MATERIALS PROVIDED ->
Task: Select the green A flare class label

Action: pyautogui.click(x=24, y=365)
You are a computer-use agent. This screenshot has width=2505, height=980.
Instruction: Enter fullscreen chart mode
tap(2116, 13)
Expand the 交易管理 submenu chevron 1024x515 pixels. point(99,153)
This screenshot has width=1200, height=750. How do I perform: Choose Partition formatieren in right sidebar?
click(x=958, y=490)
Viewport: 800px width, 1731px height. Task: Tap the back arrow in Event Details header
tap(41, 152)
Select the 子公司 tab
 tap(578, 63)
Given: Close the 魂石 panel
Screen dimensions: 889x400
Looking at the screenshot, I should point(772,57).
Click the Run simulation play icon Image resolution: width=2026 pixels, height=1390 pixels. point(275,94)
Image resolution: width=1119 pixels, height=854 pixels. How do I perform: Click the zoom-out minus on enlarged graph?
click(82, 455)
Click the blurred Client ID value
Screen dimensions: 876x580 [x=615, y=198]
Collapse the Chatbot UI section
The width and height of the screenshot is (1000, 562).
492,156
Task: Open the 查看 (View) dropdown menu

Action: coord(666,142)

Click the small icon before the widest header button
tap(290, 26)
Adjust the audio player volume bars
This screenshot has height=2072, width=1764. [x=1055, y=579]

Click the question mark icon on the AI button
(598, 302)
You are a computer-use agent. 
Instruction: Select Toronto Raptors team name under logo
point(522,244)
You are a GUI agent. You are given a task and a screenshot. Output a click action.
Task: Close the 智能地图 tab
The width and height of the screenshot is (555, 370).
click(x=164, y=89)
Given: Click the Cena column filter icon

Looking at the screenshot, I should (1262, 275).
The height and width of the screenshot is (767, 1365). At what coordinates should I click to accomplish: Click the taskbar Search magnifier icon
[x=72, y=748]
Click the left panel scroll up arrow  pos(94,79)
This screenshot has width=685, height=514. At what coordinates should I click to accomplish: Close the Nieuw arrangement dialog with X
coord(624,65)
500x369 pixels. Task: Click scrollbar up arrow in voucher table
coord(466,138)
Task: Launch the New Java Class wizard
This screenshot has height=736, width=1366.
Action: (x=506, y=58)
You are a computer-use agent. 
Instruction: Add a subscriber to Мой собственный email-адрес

TASK PROMPT ->
Which lines above hold the string "agent"? Copy every one of them.

ANSWER FOR THE TASK ->
You are a computer-use agent. This screenshot has width=2505, height=980.
You are a computer-use agent. 
You are a GUI agent. You are given a task and a screenshot. Output a click action.
You are a computer-use agent. 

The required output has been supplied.